*** Listed entries ***

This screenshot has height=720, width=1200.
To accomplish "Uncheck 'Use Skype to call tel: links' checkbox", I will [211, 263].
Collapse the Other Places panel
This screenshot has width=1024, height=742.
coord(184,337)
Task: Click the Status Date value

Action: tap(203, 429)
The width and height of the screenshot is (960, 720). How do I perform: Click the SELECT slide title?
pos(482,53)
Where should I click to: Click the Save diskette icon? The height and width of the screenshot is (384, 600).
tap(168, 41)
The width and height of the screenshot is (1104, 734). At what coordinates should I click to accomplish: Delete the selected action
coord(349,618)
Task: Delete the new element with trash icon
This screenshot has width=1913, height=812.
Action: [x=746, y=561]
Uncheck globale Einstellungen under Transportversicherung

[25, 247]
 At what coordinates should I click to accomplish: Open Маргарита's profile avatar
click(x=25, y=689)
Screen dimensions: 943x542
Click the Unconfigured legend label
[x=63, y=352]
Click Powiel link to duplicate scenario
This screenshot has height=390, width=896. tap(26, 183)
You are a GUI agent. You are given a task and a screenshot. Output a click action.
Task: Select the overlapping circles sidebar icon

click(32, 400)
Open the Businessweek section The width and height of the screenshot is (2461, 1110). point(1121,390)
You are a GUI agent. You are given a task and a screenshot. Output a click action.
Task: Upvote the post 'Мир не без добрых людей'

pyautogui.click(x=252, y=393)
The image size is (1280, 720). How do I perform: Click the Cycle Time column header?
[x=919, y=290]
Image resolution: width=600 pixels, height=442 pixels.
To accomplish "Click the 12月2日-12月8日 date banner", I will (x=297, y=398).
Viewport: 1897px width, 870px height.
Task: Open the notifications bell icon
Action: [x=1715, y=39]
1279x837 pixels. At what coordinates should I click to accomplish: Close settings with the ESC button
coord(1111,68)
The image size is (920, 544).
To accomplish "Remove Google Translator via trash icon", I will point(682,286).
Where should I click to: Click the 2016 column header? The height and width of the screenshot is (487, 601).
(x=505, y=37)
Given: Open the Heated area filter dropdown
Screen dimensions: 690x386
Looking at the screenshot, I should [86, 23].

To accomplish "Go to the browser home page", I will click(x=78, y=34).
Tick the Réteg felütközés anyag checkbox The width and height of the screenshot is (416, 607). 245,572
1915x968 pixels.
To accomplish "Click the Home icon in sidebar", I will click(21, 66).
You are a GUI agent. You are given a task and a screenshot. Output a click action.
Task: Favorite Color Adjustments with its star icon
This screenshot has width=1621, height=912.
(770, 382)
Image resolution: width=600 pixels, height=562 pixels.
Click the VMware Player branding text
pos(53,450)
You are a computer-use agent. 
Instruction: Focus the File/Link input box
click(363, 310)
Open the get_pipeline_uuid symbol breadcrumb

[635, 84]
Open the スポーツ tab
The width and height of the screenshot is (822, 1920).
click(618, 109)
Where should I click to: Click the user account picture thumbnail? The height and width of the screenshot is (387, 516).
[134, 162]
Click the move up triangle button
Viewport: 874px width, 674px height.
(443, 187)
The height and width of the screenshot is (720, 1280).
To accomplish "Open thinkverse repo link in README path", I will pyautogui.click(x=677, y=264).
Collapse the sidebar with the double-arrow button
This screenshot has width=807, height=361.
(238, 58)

*** End of Listed entries ***

# Task to complete
Say how many lines of these records hold the string "point", giving the number and no other words.

# Reply to the task
2